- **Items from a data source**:
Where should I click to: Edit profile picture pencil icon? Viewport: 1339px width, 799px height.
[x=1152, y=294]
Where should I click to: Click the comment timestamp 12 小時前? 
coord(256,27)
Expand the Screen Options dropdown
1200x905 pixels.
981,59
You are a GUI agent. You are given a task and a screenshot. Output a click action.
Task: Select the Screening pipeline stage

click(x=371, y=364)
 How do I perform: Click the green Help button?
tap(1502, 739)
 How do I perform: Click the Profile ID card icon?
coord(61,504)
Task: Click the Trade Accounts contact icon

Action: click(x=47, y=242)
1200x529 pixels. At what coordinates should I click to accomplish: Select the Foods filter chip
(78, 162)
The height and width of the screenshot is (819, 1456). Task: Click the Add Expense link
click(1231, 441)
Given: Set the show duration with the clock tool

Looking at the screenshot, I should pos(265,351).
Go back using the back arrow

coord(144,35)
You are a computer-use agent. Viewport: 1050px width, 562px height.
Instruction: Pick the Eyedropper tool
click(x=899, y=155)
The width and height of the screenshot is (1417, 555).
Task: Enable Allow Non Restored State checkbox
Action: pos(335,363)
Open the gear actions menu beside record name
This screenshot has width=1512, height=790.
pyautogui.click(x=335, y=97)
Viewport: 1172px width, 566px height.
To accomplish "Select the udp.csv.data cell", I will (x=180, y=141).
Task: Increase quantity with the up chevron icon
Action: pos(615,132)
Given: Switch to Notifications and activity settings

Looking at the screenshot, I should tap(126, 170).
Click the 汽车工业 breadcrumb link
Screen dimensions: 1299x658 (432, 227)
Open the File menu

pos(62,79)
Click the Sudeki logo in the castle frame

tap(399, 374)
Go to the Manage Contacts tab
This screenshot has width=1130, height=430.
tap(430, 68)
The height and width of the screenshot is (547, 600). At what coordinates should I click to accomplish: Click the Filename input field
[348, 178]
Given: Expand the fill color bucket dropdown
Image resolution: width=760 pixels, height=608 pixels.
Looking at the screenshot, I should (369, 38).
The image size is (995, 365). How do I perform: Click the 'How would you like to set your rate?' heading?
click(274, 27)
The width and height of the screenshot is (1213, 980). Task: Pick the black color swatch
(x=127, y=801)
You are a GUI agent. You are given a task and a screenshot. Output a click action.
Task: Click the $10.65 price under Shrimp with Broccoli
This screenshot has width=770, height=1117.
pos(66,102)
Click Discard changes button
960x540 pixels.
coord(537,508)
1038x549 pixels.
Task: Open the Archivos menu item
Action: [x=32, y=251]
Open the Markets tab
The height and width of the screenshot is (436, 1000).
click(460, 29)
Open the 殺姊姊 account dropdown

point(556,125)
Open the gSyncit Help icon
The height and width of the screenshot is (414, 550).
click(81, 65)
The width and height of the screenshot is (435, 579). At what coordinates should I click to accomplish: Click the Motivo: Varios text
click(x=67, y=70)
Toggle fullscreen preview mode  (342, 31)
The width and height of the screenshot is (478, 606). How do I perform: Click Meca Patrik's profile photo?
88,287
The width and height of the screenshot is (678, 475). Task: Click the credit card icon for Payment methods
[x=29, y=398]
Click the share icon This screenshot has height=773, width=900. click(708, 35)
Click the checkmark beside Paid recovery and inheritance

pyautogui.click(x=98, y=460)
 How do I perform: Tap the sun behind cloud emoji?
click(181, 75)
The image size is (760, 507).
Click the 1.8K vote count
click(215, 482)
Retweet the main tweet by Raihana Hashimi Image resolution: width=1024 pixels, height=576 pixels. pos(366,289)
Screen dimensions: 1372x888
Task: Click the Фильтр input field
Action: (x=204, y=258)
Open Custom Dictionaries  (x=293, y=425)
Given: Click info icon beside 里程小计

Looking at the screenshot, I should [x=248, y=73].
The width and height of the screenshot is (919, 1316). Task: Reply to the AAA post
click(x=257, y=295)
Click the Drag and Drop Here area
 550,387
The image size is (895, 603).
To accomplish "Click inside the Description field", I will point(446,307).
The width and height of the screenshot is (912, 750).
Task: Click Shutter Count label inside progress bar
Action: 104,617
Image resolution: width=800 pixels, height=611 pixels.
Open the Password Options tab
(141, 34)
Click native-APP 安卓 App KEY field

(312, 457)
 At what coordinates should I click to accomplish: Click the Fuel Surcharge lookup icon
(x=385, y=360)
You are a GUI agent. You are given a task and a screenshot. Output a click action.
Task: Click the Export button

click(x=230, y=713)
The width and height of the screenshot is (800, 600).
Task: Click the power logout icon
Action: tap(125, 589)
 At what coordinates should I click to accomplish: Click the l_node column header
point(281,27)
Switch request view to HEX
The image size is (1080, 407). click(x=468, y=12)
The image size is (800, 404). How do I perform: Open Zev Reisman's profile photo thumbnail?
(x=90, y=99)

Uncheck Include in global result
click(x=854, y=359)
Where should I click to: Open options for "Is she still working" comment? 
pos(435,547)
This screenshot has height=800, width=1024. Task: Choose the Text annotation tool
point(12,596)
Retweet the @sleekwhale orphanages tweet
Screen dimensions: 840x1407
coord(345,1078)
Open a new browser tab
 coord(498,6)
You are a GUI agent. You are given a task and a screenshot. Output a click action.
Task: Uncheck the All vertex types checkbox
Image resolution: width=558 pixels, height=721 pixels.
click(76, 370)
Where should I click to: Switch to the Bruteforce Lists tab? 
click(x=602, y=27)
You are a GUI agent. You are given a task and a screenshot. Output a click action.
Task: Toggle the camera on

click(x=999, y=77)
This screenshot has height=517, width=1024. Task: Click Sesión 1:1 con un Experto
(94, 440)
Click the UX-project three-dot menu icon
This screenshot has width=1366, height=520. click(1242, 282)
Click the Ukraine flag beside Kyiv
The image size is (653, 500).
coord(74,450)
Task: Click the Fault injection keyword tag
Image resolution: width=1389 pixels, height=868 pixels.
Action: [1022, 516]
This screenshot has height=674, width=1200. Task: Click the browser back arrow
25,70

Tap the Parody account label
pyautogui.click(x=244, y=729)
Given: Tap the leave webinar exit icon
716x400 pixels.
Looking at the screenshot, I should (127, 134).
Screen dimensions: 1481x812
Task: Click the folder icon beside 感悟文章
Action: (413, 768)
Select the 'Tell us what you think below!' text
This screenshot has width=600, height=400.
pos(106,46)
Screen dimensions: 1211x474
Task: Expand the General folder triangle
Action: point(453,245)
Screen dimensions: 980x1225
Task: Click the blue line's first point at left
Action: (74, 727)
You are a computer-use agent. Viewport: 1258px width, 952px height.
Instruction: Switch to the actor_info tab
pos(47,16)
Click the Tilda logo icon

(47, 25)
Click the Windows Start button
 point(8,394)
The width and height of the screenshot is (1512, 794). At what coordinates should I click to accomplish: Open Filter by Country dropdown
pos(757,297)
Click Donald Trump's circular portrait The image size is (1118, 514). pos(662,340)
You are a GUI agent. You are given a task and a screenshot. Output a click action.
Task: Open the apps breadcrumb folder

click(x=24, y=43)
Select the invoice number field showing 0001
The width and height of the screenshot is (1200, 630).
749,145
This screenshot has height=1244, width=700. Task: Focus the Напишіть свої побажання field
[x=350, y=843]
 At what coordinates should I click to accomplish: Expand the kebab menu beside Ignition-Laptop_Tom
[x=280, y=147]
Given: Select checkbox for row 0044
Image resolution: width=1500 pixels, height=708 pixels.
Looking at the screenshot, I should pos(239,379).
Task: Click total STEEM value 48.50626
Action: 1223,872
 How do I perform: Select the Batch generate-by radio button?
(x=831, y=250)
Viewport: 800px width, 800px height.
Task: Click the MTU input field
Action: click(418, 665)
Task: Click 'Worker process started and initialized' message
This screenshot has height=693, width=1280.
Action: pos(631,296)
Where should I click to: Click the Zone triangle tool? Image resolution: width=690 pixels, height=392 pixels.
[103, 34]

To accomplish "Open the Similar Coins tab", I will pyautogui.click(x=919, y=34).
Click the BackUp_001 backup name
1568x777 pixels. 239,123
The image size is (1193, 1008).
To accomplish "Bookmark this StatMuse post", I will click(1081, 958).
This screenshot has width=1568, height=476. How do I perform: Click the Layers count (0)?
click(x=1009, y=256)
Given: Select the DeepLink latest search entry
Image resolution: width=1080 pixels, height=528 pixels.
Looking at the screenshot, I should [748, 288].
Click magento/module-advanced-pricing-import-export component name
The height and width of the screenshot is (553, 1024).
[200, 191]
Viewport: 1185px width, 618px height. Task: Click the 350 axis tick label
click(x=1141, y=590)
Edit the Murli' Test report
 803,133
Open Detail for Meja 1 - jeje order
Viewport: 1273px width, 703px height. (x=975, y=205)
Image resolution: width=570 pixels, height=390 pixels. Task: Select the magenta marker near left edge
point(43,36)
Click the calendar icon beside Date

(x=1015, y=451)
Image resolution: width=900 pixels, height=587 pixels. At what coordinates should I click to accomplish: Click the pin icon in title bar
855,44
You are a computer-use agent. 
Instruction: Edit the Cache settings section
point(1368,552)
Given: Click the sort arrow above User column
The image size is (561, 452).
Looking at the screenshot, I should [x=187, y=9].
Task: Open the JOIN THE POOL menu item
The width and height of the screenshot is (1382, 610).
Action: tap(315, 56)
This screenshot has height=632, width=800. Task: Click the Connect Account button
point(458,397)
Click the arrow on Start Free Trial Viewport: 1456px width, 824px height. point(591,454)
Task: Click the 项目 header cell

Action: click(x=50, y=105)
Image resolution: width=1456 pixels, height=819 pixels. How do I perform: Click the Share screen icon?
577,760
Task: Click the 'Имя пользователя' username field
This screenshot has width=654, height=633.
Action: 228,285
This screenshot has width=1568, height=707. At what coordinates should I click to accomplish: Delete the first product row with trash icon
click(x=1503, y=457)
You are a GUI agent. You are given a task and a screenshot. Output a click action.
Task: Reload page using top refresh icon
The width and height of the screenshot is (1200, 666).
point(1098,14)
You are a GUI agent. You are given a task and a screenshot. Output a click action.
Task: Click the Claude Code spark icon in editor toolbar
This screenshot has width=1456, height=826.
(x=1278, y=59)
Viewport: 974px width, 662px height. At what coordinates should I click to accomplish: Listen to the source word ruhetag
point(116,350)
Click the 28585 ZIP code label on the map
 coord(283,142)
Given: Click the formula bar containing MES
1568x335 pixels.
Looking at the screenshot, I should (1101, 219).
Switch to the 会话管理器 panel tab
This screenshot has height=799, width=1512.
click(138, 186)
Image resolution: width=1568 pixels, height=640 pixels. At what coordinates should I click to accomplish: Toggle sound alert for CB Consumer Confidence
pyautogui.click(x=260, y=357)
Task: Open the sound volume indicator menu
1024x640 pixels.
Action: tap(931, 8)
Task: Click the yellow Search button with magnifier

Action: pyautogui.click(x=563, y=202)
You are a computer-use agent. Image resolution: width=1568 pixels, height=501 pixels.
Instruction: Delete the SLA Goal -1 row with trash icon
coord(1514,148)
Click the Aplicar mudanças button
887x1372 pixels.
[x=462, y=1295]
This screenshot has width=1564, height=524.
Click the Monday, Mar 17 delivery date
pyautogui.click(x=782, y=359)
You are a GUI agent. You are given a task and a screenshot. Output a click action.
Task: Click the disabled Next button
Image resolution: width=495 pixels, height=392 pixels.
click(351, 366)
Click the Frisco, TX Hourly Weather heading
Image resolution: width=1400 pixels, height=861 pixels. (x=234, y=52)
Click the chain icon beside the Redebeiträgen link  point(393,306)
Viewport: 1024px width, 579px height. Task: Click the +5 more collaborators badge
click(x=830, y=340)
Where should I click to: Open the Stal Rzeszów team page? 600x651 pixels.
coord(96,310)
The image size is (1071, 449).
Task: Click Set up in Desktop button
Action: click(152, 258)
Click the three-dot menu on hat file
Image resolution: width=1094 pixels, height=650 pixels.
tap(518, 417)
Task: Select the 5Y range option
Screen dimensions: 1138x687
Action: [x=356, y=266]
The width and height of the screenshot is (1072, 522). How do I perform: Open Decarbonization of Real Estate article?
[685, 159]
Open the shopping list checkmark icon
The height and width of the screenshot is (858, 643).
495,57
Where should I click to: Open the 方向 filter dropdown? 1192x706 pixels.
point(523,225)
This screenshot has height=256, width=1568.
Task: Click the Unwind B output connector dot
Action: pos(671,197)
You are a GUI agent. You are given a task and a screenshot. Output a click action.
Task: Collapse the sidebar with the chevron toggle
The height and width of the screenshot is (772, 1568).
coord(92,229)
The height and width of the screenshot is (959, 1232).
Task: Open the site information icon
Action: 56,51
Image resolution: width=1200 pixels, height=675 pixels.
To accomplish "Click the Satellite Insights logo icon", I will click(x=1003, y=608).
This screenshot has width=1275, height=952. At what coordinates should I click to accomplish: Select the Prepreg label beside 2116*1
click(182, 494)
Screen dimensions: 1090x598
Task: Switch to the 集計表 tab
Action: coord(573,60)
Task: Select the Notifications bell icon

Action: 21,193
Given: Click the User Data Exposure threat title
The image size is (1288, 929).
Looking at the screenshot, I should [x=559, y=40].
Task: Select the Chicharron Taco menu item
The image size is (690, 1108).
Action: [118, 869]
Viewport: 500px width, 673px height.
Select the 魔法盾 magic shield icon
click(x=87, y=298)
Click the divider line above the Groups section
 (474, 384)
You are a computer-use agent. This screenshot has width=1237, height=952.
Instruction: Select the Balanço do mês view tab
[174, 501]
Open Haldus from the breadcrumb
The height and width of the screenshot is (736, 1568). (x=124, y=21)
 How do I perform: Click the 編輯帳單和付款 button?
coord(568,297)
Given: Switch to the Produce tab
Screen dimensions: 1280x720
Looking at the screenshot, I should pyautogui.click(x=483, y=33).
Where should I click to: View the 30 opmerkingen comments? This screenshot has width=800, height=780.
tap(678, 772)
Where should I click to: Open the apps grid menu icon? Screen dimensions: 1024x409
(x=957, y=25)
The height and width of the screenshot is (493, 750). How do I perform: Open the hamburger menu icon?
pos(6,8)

- **TASK**:
From the entries, copy every line in which the word "computer" occurs.

- **RESPONSE TO THIS TASK**:
You are a computer-use agent. Viewport: 1050px width, 562px height.
You are a computer-use agent. Viewport: 1258px width, 952px height.
You are a computer-use agent. 
You are a computer-use agent. Image resolution: width=1568 pixels, height=501 pixels.
You are a computer-use agent. This screenshot has width=1237, height=952.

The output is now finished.